Although SO has gained significant attention from the scientific community in recent years, and a plethora of existing definitions and cut-offs for sarcopenia and obesity exist, there is no universally accepted definition for SO [1], [25], [26]. Depending on the definition criteria and cut-offs used, the prevalence rates of SO can vary up to 26-fold, which makes detection and management of the condition challenging for healthcare practitioners [27]. Moreover, there are operational challenges around the management of SO. While exercise training can be beneficial for both obesity and sarcopenia, the dietary management of obesity may require energy restriction, while management of sarcopenia requires an increased intake of macronutrients, especially protein [28].

This has resulted in a growing body of evidence highlighting potentially beneficial nutritional and exercise strategies, aiming to reverse or attenuate the negative effects of aging on body composition and physical function [29], [30], [31]. Particular focus has been placed on protein intake, energy modulation and resistance exercise [32], [33]. With regard to protein intake, there seems to be a consensus for the benefits of increased protein intake, ranging from 1.0 g kg bw⁻¹·day⁻¹ to 1.5 g·kg bw⁻¹·day⁻¹, with the higher values appropriate for those older adults with chronic conditions, sarcopenia and malnutrition, or when combined with resistance exercise [28], [34], [35].

However, there are relatively few intervention studies utilizing exercise training and/or nutritional regimens for older adults with SO [26], [36]. It appears that most intervention trials have aimed to attenuate muscle loss at an early stage rather than try to ‘reverse’ an established condition related to advanced aging such as sarcopenia or SO, which would be far more challenging [37]. Furthermore, to the best of our knowledge, there has been no systematic review to date assessing the effectiveness of nutritional and exercise strategies, alone or combined, to improve body composition and strength/function indices in older individuals with SO. Therefore, the purpose of this systematic review was to assess the evidence for the use of diets modulating energy and protein (or amino acids) content, exercise training regimens, or diet and exercise training combined, in older adults with SO.

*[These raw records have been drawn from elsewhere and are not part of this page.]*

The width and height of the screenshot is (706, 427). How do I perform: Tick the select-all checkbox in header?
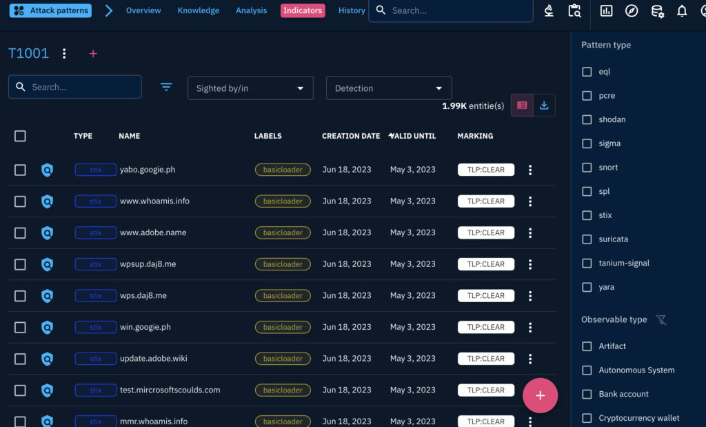20,136
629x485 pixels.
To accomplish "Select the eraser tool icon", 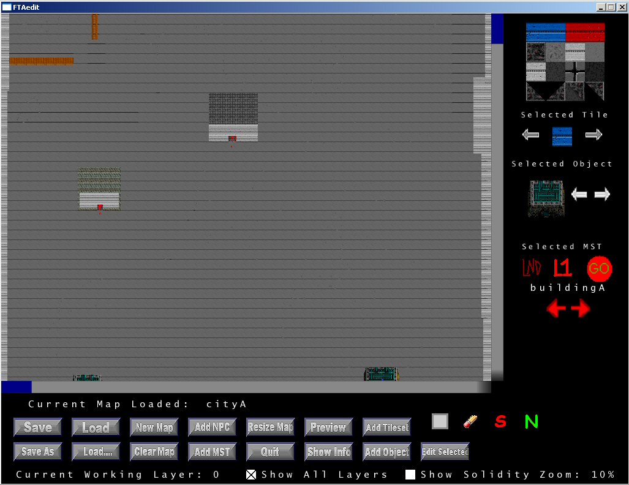I will click(x=470, y=421).
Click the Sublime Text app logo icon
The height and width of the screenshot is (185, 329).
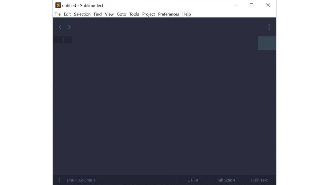58,5
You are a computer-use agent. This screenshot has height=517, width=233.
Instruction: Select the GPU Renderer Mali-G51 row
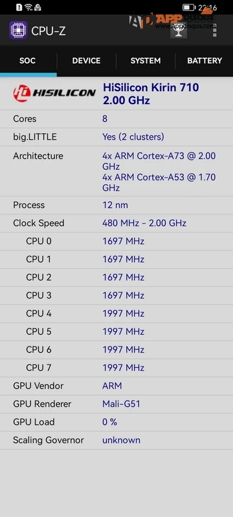point(117,404)
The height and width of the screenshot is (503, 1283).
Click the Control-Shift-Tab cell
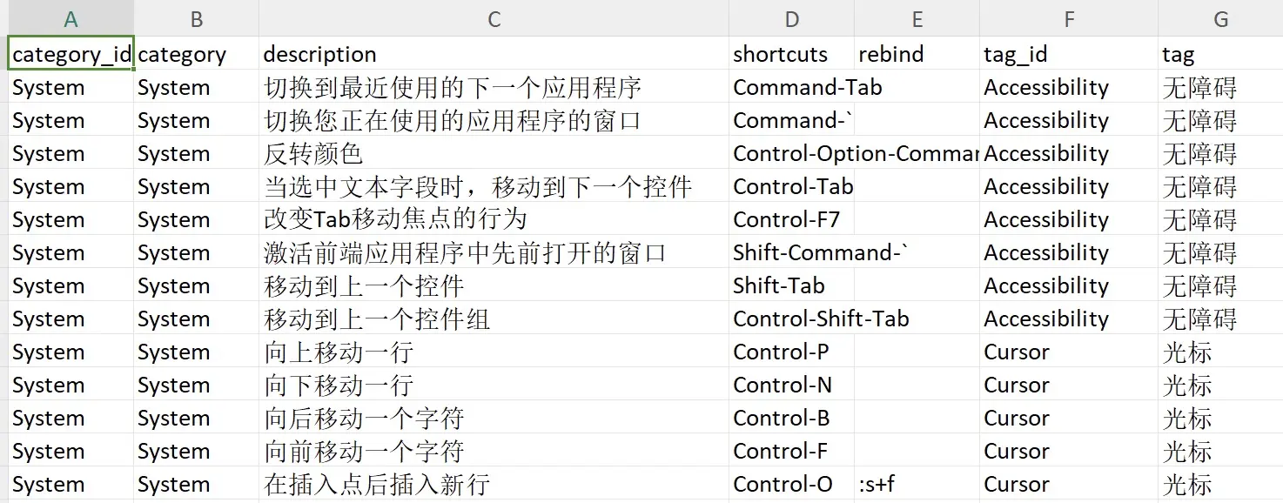click(x=791, y=319)
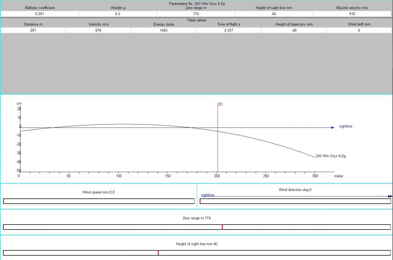This screenshot has height=260, width=393.
Task: Click the Wind speed slider track
Action: (x=99, y=201)
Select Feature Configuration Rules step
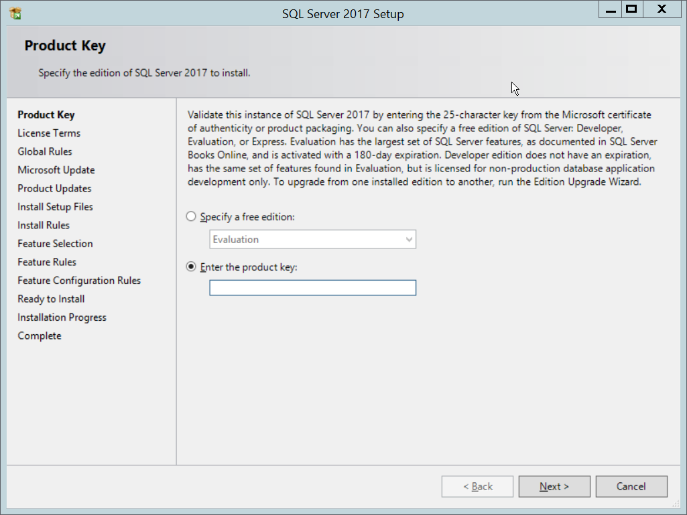This screenshot has width=687, height=515. pyautogui.click(x=79, y=281)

The focus of this systematic review was to determine the effectiveness of protein or energy-modulating regimens, with or without exercise training on body composition and function in adults, 65 years of age and older with SO. In particular, our aims were to (1) determine changes in absolute muscle mass, total appendicular skeletal muscle (TASM), skeletal muscle index (SMI), fat mass, % body fat, body weight and body mass index (BMI), (2) assess changes in muscle strength and/or physical function (including muscle strength, power, gait speed and balance), and (3) evaluate the effect of these interventions on quality of life, metabolic profile, activities of daily living, adverse effects of supplementation or food choices, compliance rates, and changes in habitual dietary intake during or after the interventions.